Mitchell Sogin of the Marine Biological Laboratory in Woods Hole, Mass., found himself in the spotlight two weeks ago when an article in Science detailed a dispute involving raw Giardia lamblia sequence data generated in his lab.
Sogin claimed that Hyman Hartman and Alexei Federov of MIT and Harvard, respectively, used the data posted on his website (www.mbl.edu/Giardia) to publish a paper in the Proceedings of the National Academy of Sciences on eukaryote evolution. While Hartman didn’t deny using Sogin’s data along with several other publicly available data sets, he told Science that the Giardia data was only used as a “filter” to delete the proteins of more primitive organisms.
In protest, Sogin shut down his website (www.mbl.edu/Giardia) for two weeks.
The website is back online, with the revamped data release policy prominently displayed on the home page as well as on any downloaded files. “It’s not our intention to limit publication of a handful of genes,” Sogin told BioInform. “We just didn’t expect people to download the whole genome as part of an evolutionary biology study.”
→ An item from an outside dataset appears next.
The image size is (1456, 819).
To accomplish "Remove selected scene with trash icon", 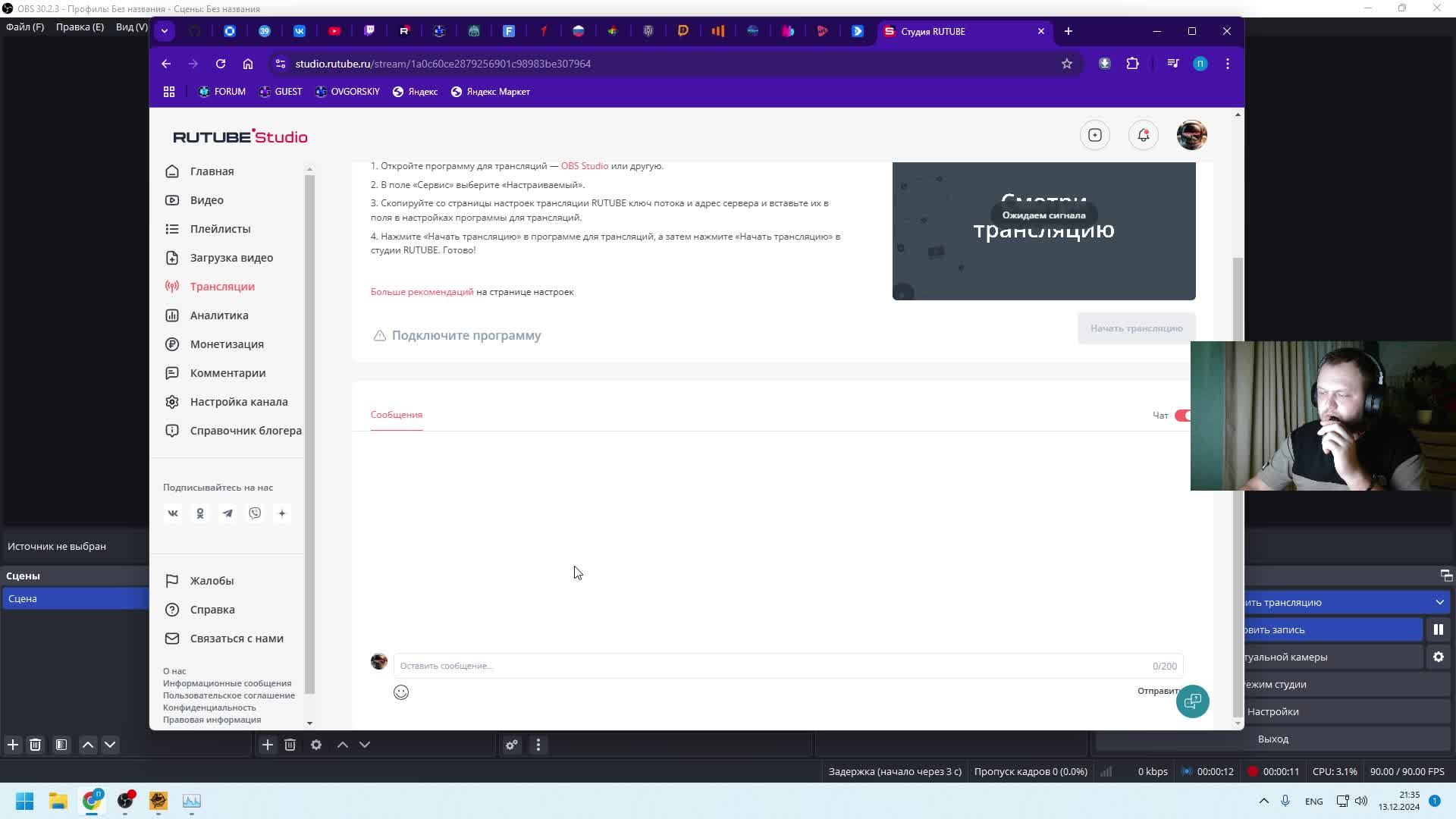I will [x=35, y=745].
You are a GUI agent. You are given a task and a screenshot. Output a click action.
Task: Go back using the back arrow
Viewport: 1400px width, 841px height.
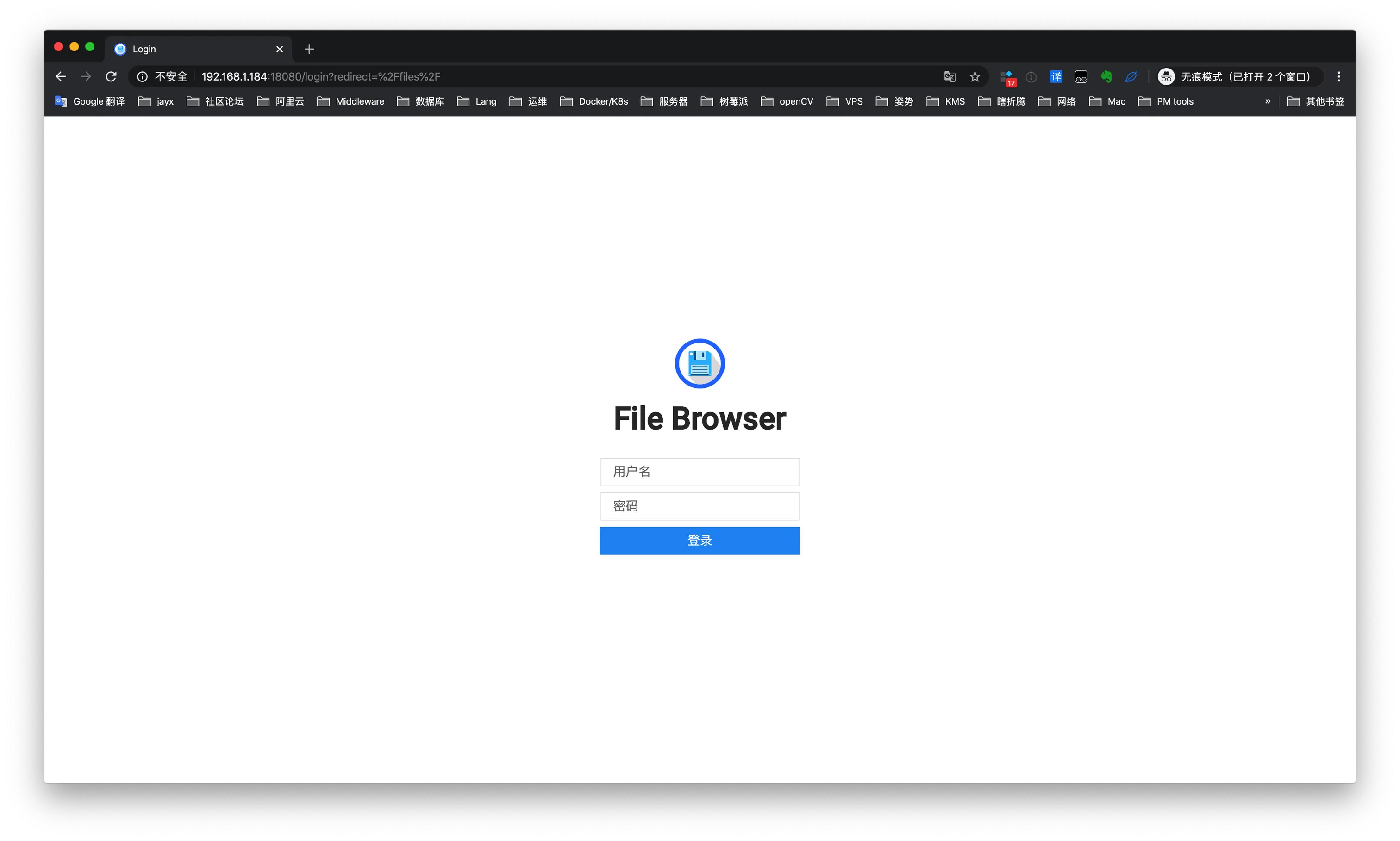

While it’s common practice to conduct research and even publish on small bits of genomic information downloaded from sequencing centers, scientific etiquette has dictated that scientists using such data check with the sequencing center first before publishing work based on their data. But with more and more of this data now accessible online, ease of availability has lowered some barriers that existed in the past to whole-genome data grabbing, raising concerns that cases like Sogin’s won’t remain isolated incidents.
Free access to pre-published sequence data has been a tenet of the genome community since 1996, when attendees of the First International Strategy Meeting on Human Genome Sequencing held in Bermuda drafted the “Bermuda rules” to ensure rapid access to primary sequence data. But the tide seems to shifting a bit as genome sequencing enters the realm of everyday biological lab work.
“The human genome was a special event and the Bermuda rules were completely appropriate for that,” said Sean Eddy of Washington University. “But there’s a lot of projects now where an organism is going to be sequenced for a particular reason because it’s got very interesting biology and the lab that’s sequencing it is actually very interested in that biology.” In such cases, Eddy suggested, sequencers ought to be given “a clear field” to study their organism.
Furthermore, Sogin added, this issue may be just “a passing stage in the evolution of genomic science.” As the pace of genomic sequencing increases and the technology becomes less novel, there will be less of a need to release data before publication, he predicted.
Noting that he’s received “quite a number of supportive statements” from his peers since his story made news, Sogin noted that despite the lack of enforcement of data access policies in the field, “most of the scientific community has behaved in a respectable fashion … I do still believe that we should be releasing data and making it available to the community.”